How deep do your cyber secrets go? What are the things you wouldn’t like to share with anyone? Maybe your sexual preferences, maybe the kinks you are into, or perhaps your religious beliefs or lack thereof? Whatever it is, they’re not exactly secrets anymore.
If you gasped a bit, or felt your heart sink for a bit, that’s ok, because it’s all natural, and it’s all true, too. Sure, it may not be black on white on the Internet that you don’t believe in God or that you don’t really like your best friend, but the Internet knows. Ok, not the Internet, but the companies whose tools you use every day do.
Just the other day, The Guardian published a report from one of its journalists who asked Tinder for the personal data the company had on her. If you’re in Europe, you can do that too under the EU data protection law.
What came back might scare you – 800 pages of personal data. What time they started using the app, who they swiped left, who they swiped right, who they texted with and what they texted, where they were, what things they liked on the linked Facebook account and the images they shared on Instagram. The list just goes on and on and on.
All this data is used to help the app better propose matches, as well as to direct ads to you better. Imagine that this is just a hook-up app, so try to figure out how much info Facebook has on you. How about Google?
This data is, theoretically, safe. Practically, you can never really know when the service can suffer a data breach and all that information can be laid out in the open for everyone to see. Perhaps the worst part of it all is that you don’t even realize the magnitude of the situation and just how much information these companies have that you don’t want the world to see, how much these neural networks working in the background and put two and two together and figure out even more things about you.
In the case of The Guardian’s Judith Duportail, she got to see everything this company had on her. “Apps such as Tinder are taking advantage of a simple emotional phenomenon; we can’t feel data.
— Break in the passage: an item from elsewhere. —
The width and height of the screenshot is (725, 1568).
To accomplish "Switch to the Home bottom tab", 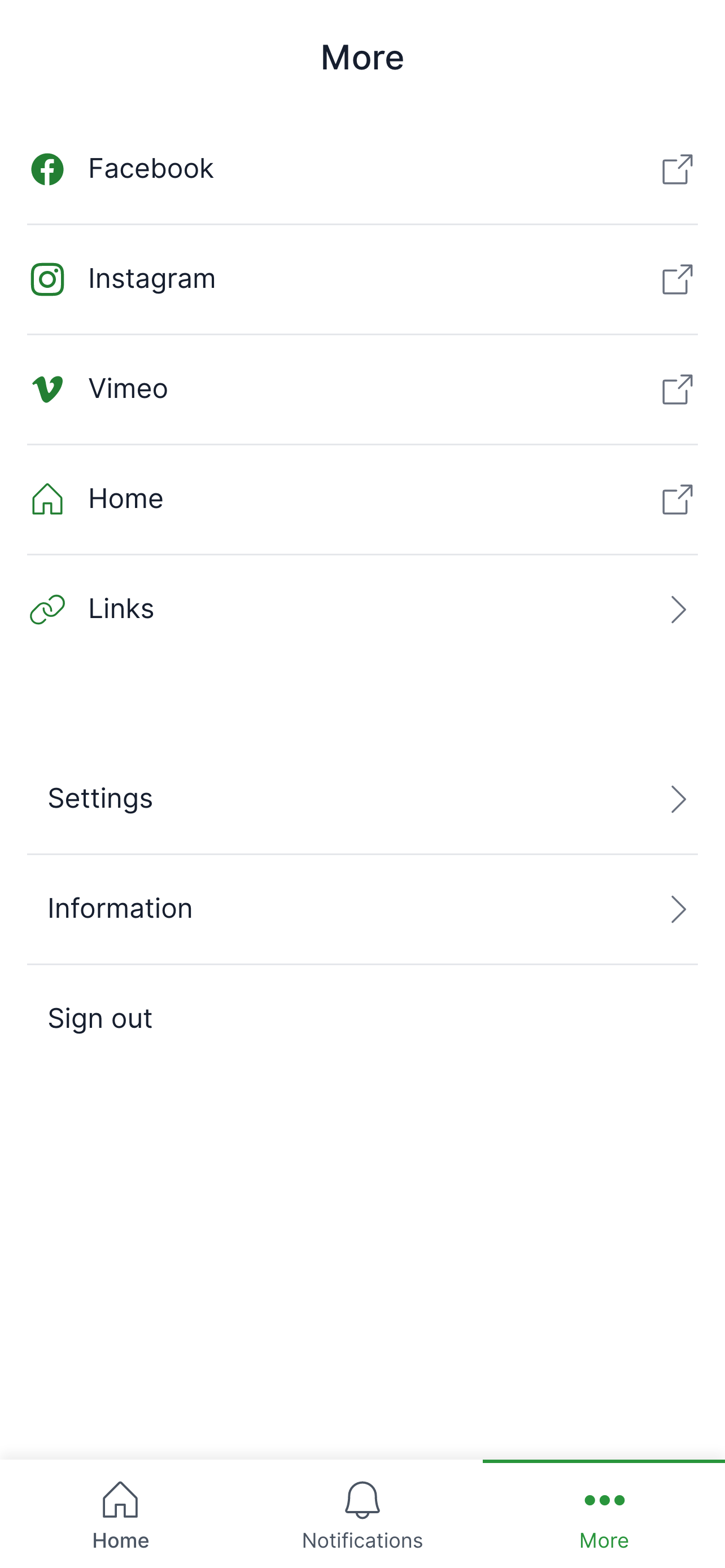I will [120, 1514].
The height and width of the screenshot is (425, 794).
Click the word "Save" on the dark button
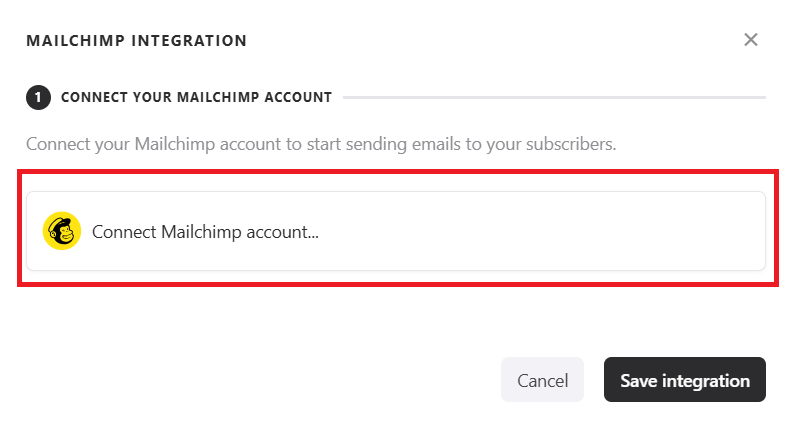638,380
This is why seeing everything printed strikes you. We are physical creatures. We need materiality,” digital technology sociologist at Dartmouth University Luke Stark told Duportail. And he’s right. We can’t see all the data we are inadvertently sharing with these companies that offer us “free” services so everything they have on us seems inconsequential because we can’t see just the magnitude.
In a recent chat we had with F-Secure’s Mikko Hypponen during the ITBN conference in Budapest for an interview we will publish soon we discussed how we have reached a point where we “pay” with our data for the services we use, be it Google, YouTube, or Facebook. The question that arises is whether we’d much prefer paying actual money instead of our data. In this day and age, however, this seems to have become impossible for the most part.
The dark scenario for your cyber secrets
So, imagine this scenario – Tinder, Facebook, or Gmail suffers a security breach and all your information is out there in plain text. We’re not talking about your email address, password, or even your credit card information. We’re talking about your deepest, darkest, cyber secrets. Hackers, jokers that they are, think it would be just hilarious to dump all this information online, unless, of course, they try to blackmail you (but that’s another story altogether). What would you feel if your family, your friends, your coworkers, your spouse or children saw all these details about you online? Shame? Embarrassment? Ridicule? All of the above?
A study from Gardner estimates that by 2020 3 out of 4 major cyber secrets will be out in the open. That’s 75% of things you wouldn’t want others to know about you, that perhaps you didn’t even personally (anonymously) share online, but some AI figured out about you. Arthur Keleti, cybersecurity expert that’s been focusing on cyber secrets for years, including in his book “The Imperfect Secret,” believes that Mark Zuckerberg was right a few years ago, when his opinion about privacy – that it is no longer a norm expected by society, was heavily criticized. More specifically, Keleti says, despite our reluctance to accept the new reality we live in, the public is growing in size and complexity and, with it, so does the notion of “privacy.”